Et si la Sicile de The Old Country impose parfois trop de murs invisibles, limitant les échappées hors des routes, elle reste un terrain magnifique pour les trajets en voiture comme à cheval. Ces balades, qu’elles longent des falaises ou traversent des villages baignés de lumière, demeurent immersives et renforcent l’impression de vivre pleinement ce voyage au cœur de la mafia italienne.
Mafia: The Old Country n’est pas simplement un nouveau chapitre : c’est une renaissance. Près de dix ans après les errements du troisième opus, la saga retrouve enfin un équilibre entre intensité narrative, beauté visuelle et plaisir de jeu.

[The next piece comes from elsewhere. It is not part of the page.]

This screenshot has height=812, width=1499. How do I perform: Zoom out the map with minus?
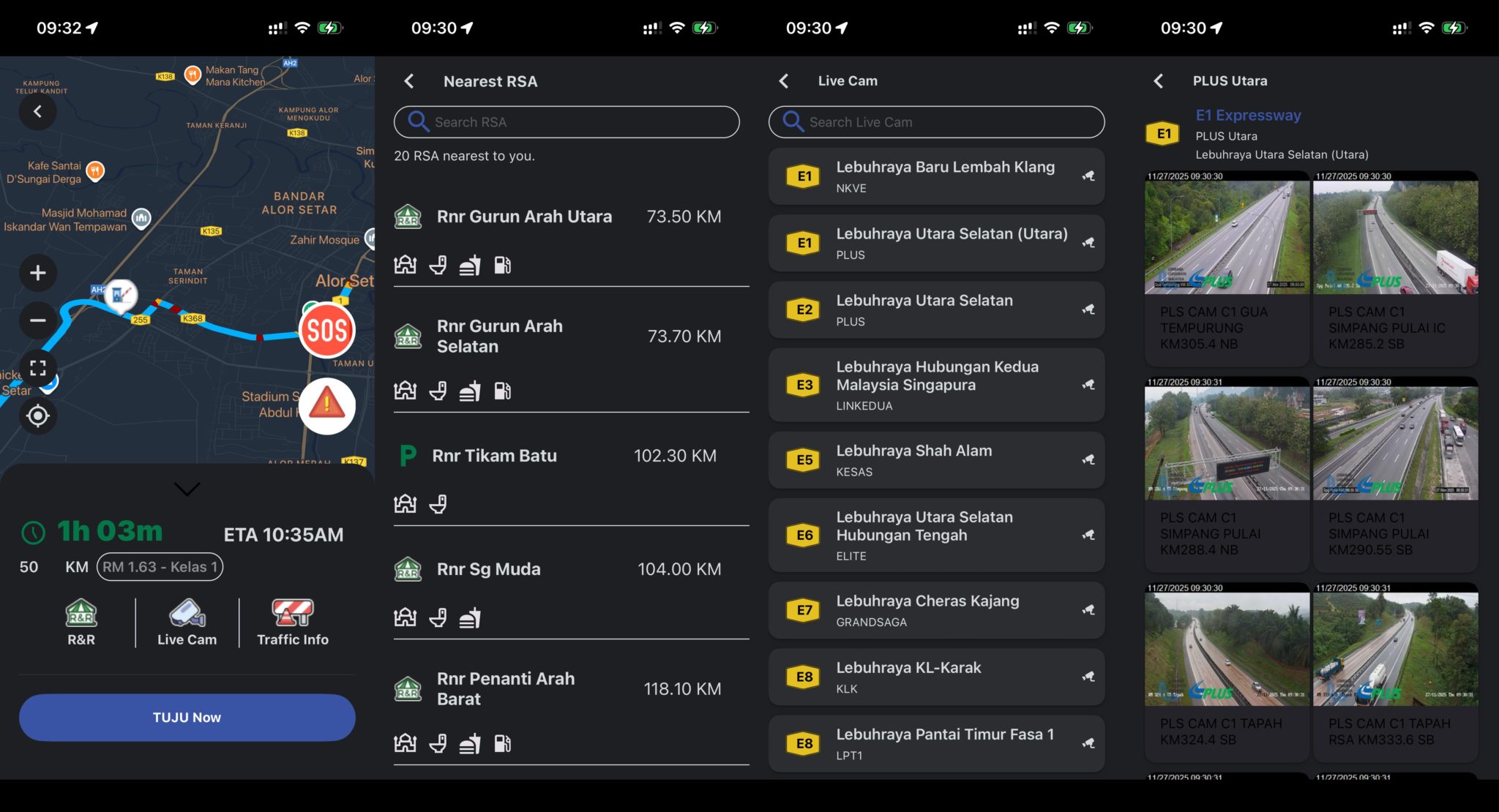pos(38,320)
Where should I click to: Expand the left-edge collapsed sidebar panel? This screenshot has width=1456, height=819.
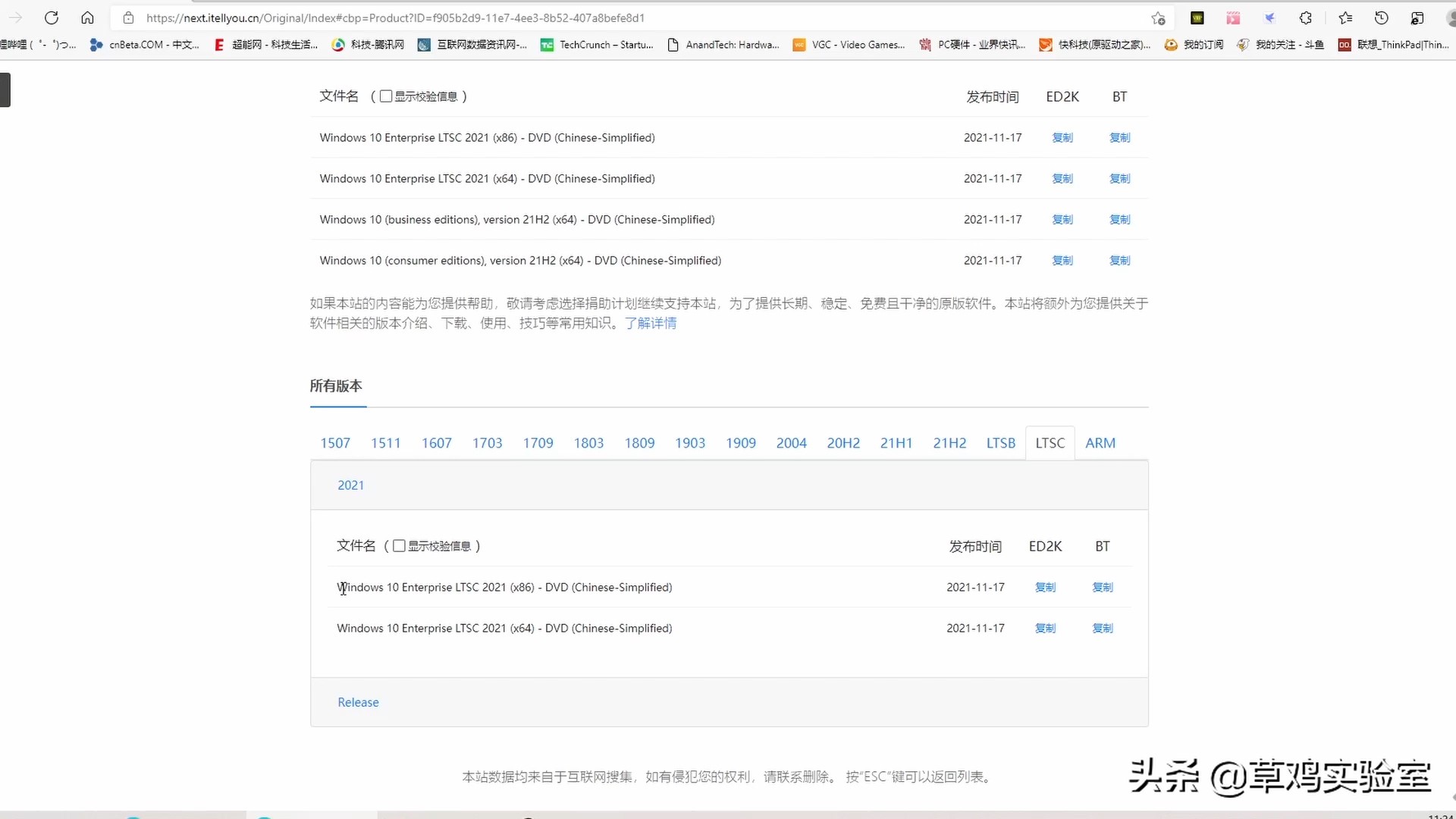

Chaque chapitre, chaque ruelle italienne, chaque scène de tension respire la volonté de raconter une histoire, de plonger le joueur dans une Sicile à la fois cruelle et fascinante. Sa grandeur réside dans sa densité, dans la justesse de ses personnages et dans le soin apporté à son univers.
C’est une plongée trépidante d’une quinzaine d’heures dans une tragédie mafieuse, où le destin d’un homme se joue dans l’ombre des familles et dans le fracas des ambitions. Mais plus encore, c’est une preuve éclatante qu’en 2025, le jeu vidéo de studio peut encore conjuguer sobriété et excellence, simplicité et profondeur, offrant une expérience qui marque durablement.